Malick's 'The Tree of Life' a deeply intimate film

Garden table
Jessica Chastain and Tye Sheridan play mother and son in "The Tree of Life"
Image courtesy Fox Searchlight Pictures

Minneapolis producer Bill Pohlad's controversial new film "The Tree of Life" opens in Minnesota this weekend.

It recently won the prestigious Palme d'Or at the Cannes Film Festival, and drew raves from some critics. Others found it mystifying and even pretentious.

The movie is both astronomical in its scope and deeply intimate. It's centered around a family's struggles in Texas in the 1950s. But director Terrence Malick weaves in themes and images of deep space and earthly wonders — even dinosaurs.

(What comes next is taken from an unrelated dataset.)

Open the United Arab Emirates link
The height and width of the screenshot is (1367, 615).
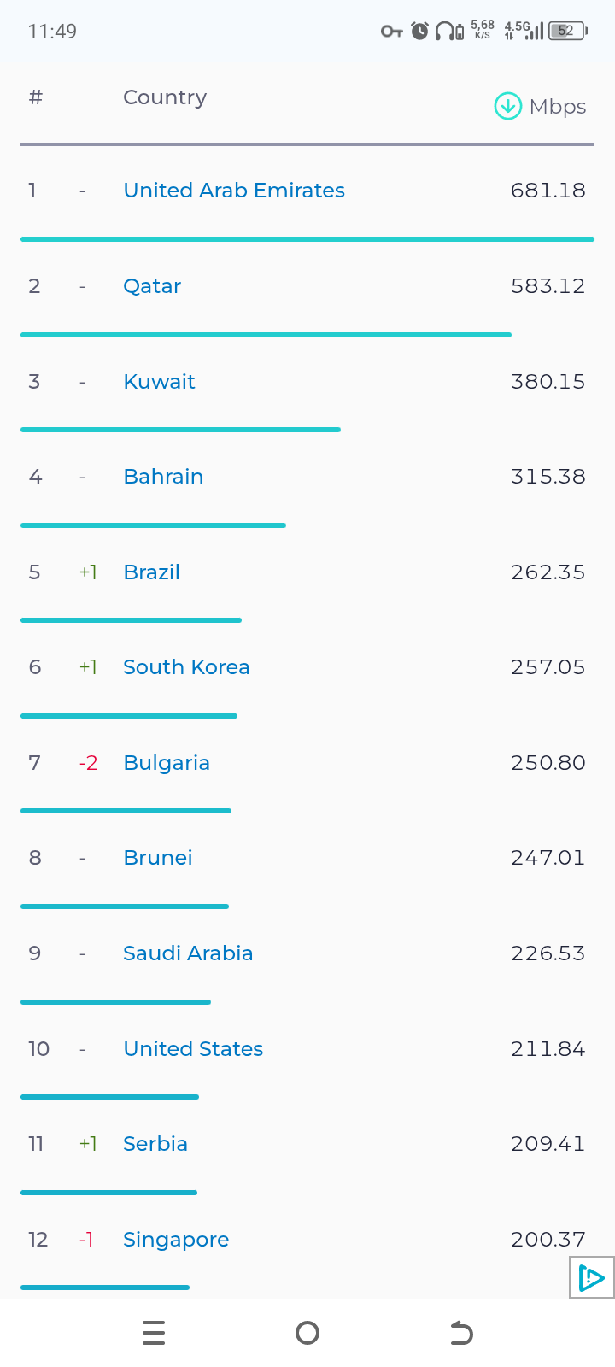tap(234, 191)
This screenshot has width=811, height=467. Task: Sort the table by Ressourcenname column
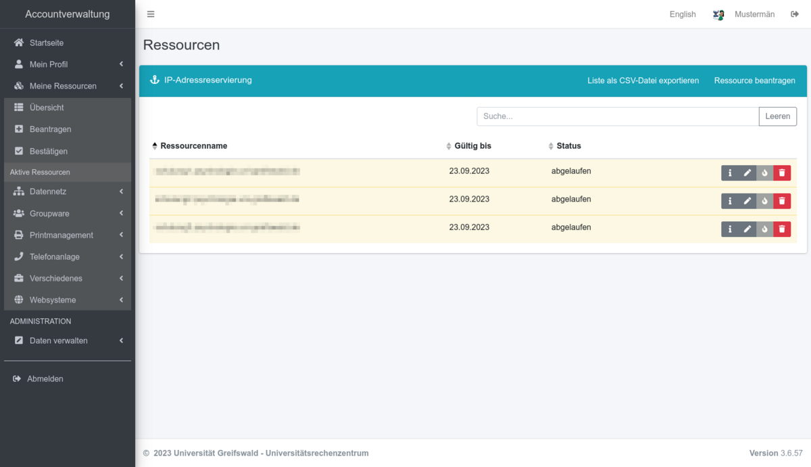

The film is saturated with lush music and moments of intense beauty and characters who pose profound questions of life, faith and philosophy.

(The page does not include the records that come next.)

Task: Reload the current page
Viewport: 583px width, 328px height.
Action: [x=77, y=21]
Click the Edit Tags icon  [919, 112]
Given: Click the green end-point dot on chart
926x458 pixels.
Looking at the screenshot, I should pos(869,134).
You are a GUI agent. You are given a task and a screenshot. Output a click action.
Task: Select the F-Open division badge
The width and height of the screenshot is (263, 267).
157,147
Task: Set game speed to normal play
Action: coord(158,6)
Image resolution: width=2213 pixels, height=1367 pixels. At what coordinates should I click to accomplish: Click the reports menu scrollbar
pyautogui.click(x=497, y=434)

The father, played by Brad Pitt, tells his three sons they have to fight for everything.

"Your mother is naive," he says. "It takes fierce will to get ahead in this world. If you are good people take advantage of you."

The cast and crew for "The Tree of Life" used an intensive shooting process, taking and retaking scenes to allow for editing later in the film. The movie includes images from space, nature, and even pre-history.
Image courtesy Fox Searchlight Pictures

But the mother, played by newcomer Jessica Chastain, sees the world more in terms of the opportunities to spread love.

"I think the nature of "The Tree of Life" is that it asks more questions than it answers, and every person that sees it, it means something new to them," said Chastain.

Sitting in a Minneapolis hotel suite, Chastain said she can only explain what the film means to her: It's about the tension between nature and the survival of the fittest and grace — the gentle love displayed by her character.

"It asks the question, 'What kind of human do you want to be?' " she said.

In a directing career launched in 1973 with "Badlands," Malick has become world famous as an iconoclast filmmaker — despite only having five features to his name. He's been nominated twice for an Oscar, both for "The Thin Red Line" in 1998. Two of his other features — 1978's "Days of Heaven" and 2005's "The New World" — are widely admired for their beauty and almost dream-like appearance.

Chastain called the script for "The Tree of Life" one of the most amazing things she's ever read. But she added that knowing Malick was going to be blending the actors' performances with all sorts of other material posed big challenges.

Jessica Chastain
jessica Chastain as the mother in Terrence Malick's "The Tree of Life."
Image courtesy Fox Searchlight Pictures

"Working on a Terrence Malick set, it has to be absolutely real all the time, because you don't know what's going to be in the movie," she said.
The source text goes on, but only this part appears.